Muchos de los nuevos gobiernos se han centrado, al llegar al poder, en subir los impuestos, basándose en la teoría de que al tener menos contribuyentes debido a la crisis y al incremento del paro, entre otros, había que aumentar las cuotas de los trabajadores, pensando que con esta medida iban a mantener los niveles de ingresos de nuestros queridos Estados de Bienestar (y por lo tanto continuar con su política del malgasto).
Es más, durante la campaña electoral francesa, hemos asistido a una verdadera caza de brujas (siendo la bruja en nuestra época el “rico” o el empresario), con propuestas del socialista François Hollande (ahora nuevo Presidente de Francia), de tasar al 75% el IRPF de contribuyentes que ganan más de €1M de IRPF, o mucho más agresiva como la del extremista Jean-Luc Mélenchon de tasar al 100% el IRPF para rentas superiores a 30.000 euros mensual.
Sin querer entrar en un debate político, y menos aún, en pretender dar lecciones o soluciones “milagrosas” a la crisis, creo que es importante recordar algunos principios económicos para invitar a la reflexión de cada uno:
- La curva de Laffer, que analiza la relación entre las tasas de impuestos y los ingresos fiscales. Cuando entramos en una tasa impositiva demasiado alta, se penaliza la participación en estas actividades gravadas, y por lo tanto se reducen los ingresos fiscales. Al contrario, un recorte de la tasa impositiva crea un incentivo para aumentar la productividad y el empleo, y por lo tanto aumenta la base de contribuyentes y puede llegar a generar muchos más ingresos fiscales
- Ejemplos en el último siglo en EE.UU., con grandes periodos de rebajas fiscales (en 1920, en 1960 con Kennedy y más recientemente en 1980 con Reagan) tuvieron un éxito notable.
- Las grandes crisis no se han resuelto recortando todo los gastos sino al contrario invirtiendo y favoreciendo políticas adecuadas de creación de empleo.
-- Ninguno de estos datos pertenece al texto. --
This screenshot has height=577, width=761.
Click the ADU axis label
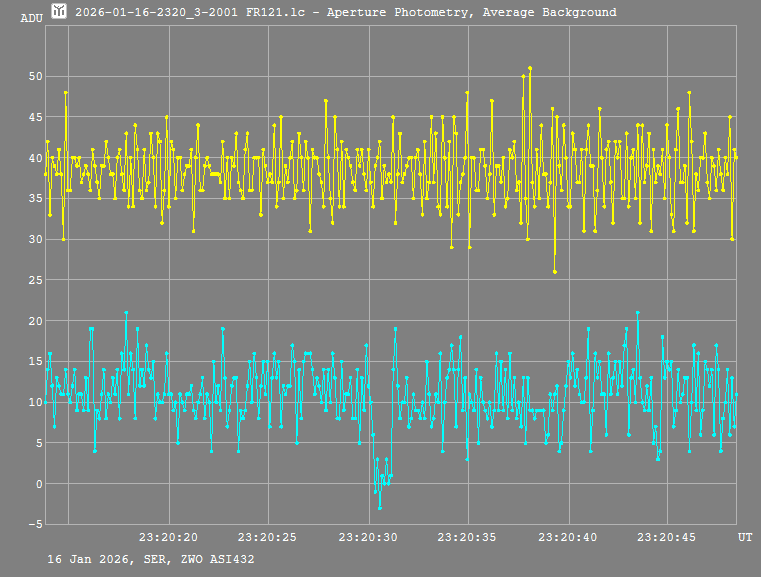pyautogui.click(x=31, y=18)
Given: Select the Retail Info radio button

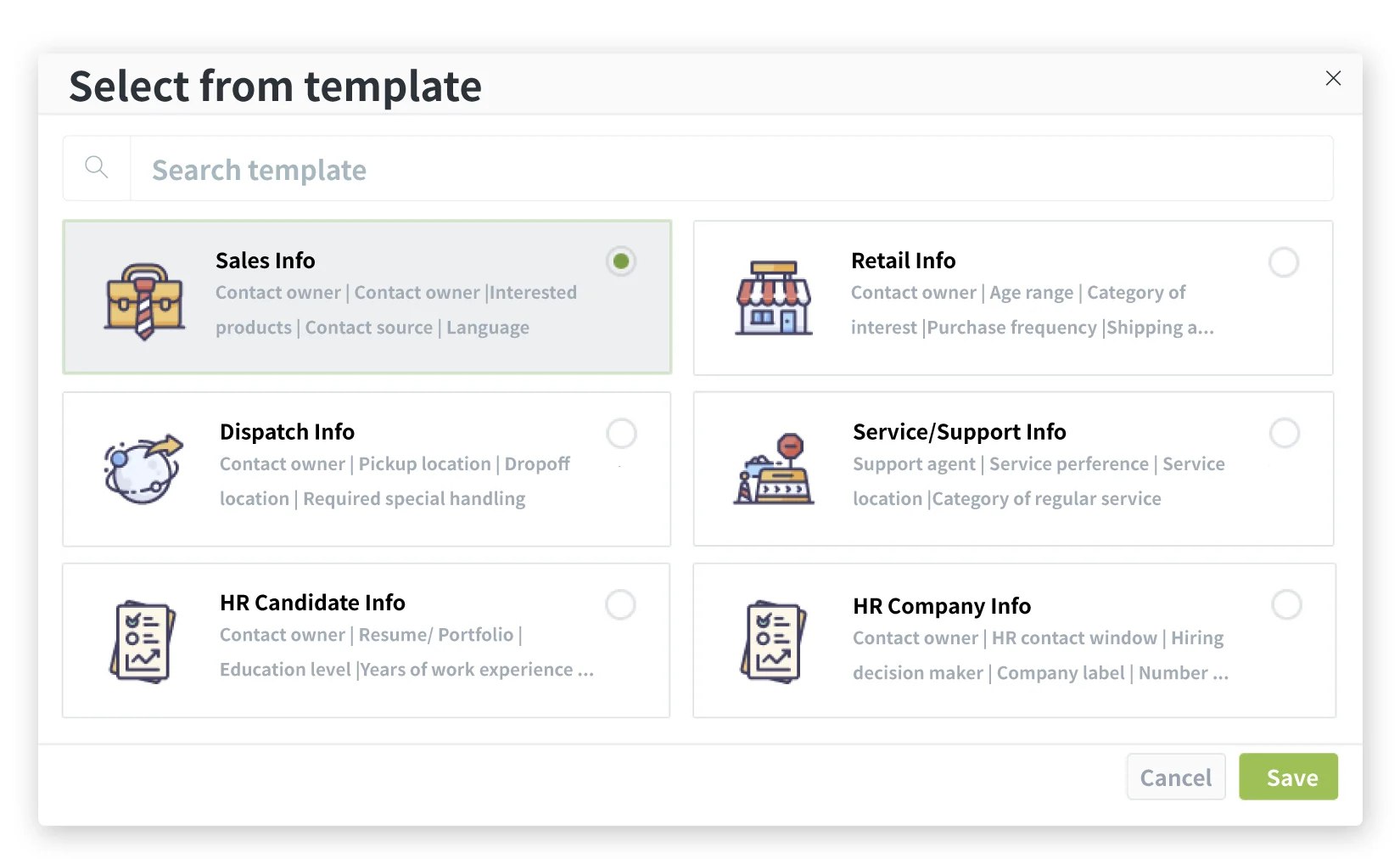Looking at the screenshot, I should pos(1283,262).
- Varios países operan con un “flat-tax” (un impuesto único), que puede llegar a ser considerado como más justo y más democrático (todos lo pagan) y más económico (en efecto, es la misma tasa para todos, en general es baja -entre el 15 y 30%-). Otra ventaja es que con esto se suprima cualquier incentivo fiscal, deducciones, subvenciones, etc. Cabe destacar que más de 30 países en el mundo ya han adoptado este sistema, entre ellos muchos países del Este de Europa (Estonia, Eslovaquia…), y han tenido un crecimiento importante.Creo que las políticas fiscales que tenemos no están funcionando:
- Quién se cree que España tenga una tasa de desempleo del 25%, o sea, hasta qué punto se ha incrementado la economía sumergida
- Hemos perdido 560.000 autónomos en los últimos 4 años (no es sorprendente con una cuota mínima de 245 euros, o sea 20 veces más que muchos países europeos, entre ellos Inglaterra)
- El fraude fiscal parece ser un deporte nacional (no es de extrañar que España aglutine más del 20% de los billetes de 500 euros de la Unión Europea)
- Las grandes multinacionales casi no pagan impuestos en nuestros países (quién no ha tenido una gran compañía como cliente que le explica que tiene que facturarle sus servicios en Irlanda, Hungría o República Checa por ejemplo)
- Quién nunca fue celoso de ver a su competidor financiarse vía subvenciones públicas o utilizando al límite nichos o deducciones fiscales a las cuales tú no puedes acceder¡Ya es hora de intentar armonizar un poco nuestra fiscalidad, para que sea más justa para todos! Personalmente no creo que castigar a los empresarios y los trabajadores sea la mejor solución… y tu, ¿qué opinas?